TASK GOAL: Copy verbatim the span of lines beginning at the line that contains "1030x593 pixels. How" and ending with the final line of the data. Exclude pictures from the copy.

━━━ EXERCISE DATA

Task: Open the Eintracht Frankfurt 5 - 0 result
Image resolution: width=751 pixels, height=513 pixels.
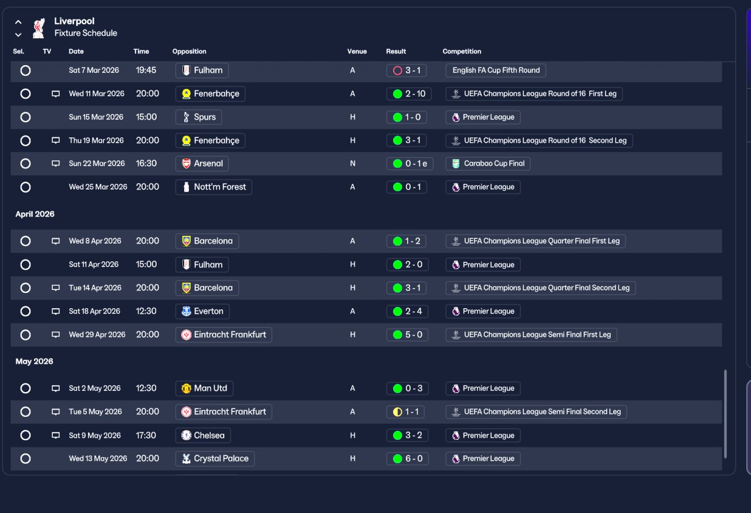Action: 407,335
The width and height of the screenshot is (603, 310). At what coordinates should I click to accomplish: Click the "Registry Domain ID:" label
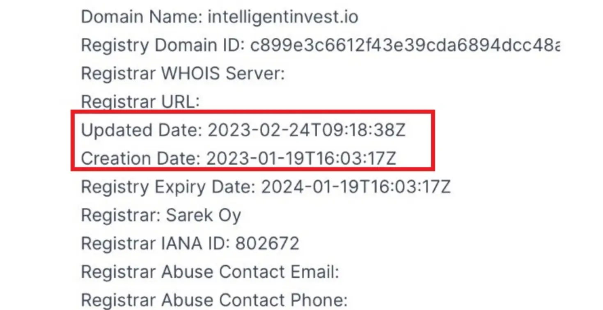pos(163,45)
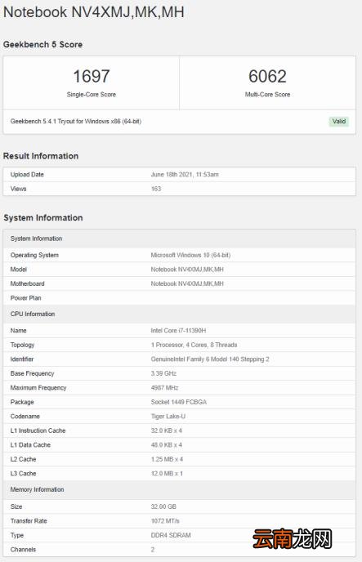Viewport: 362px width, 562px height.
Task: Click the Result Information heading
Action: (x=41, y=156)
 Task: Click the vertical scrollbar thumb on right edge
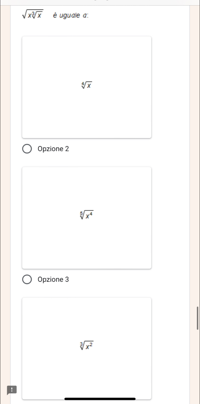(197, 318)
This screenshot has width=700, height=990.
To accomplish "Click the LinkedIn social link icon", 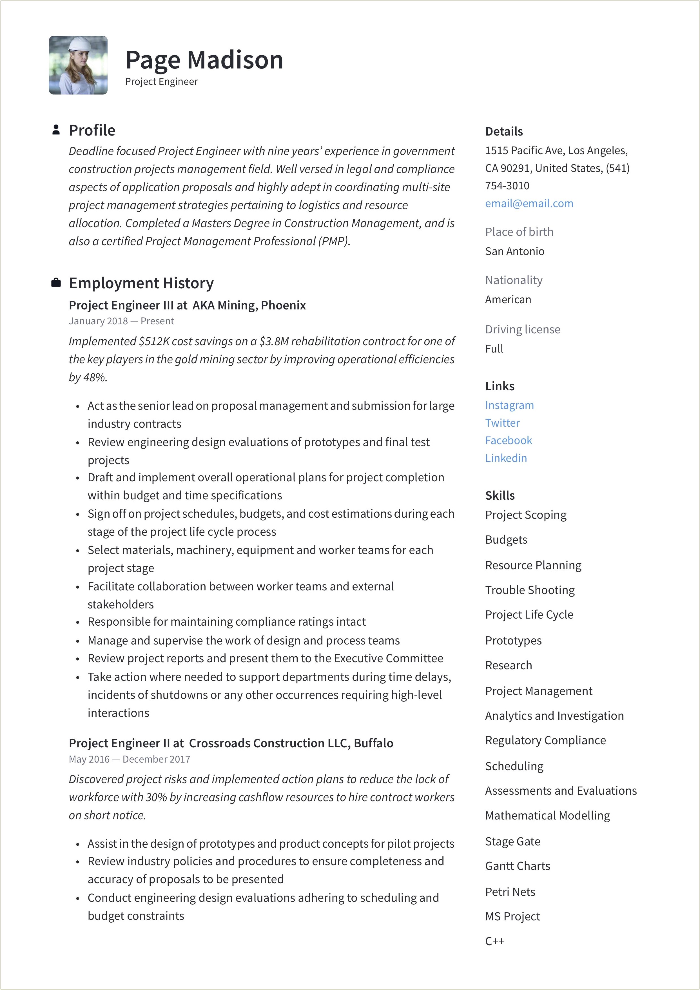I will [506, 458].
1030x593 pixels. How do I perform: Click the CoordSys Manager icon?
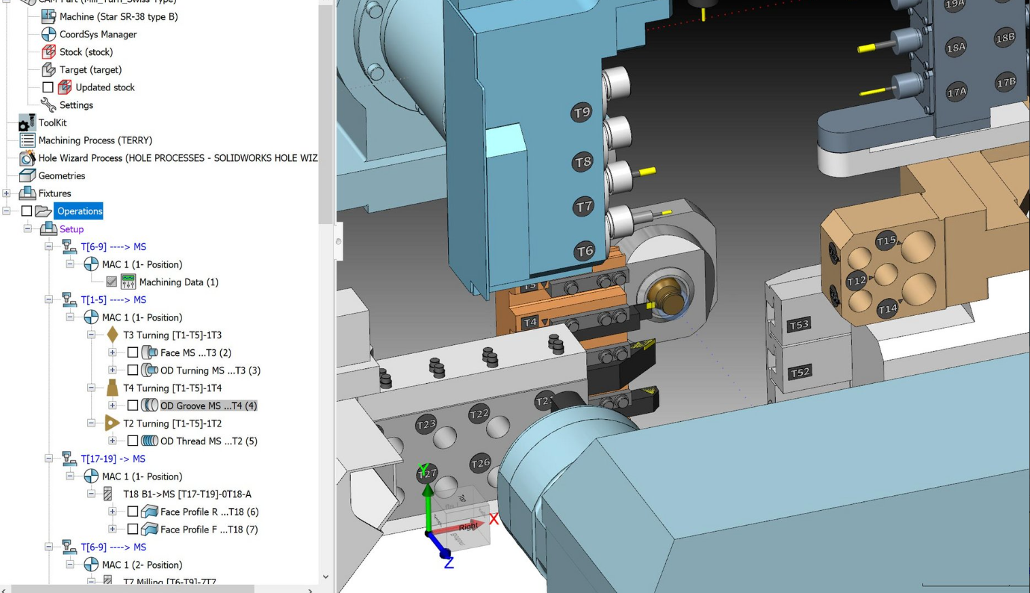click(x=48, y=34)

━━━━━━

COMPLETED TASK:
1030x593 pixels. How do I perform: Click the CoordSys Manager icon?
click(x=48, y=34)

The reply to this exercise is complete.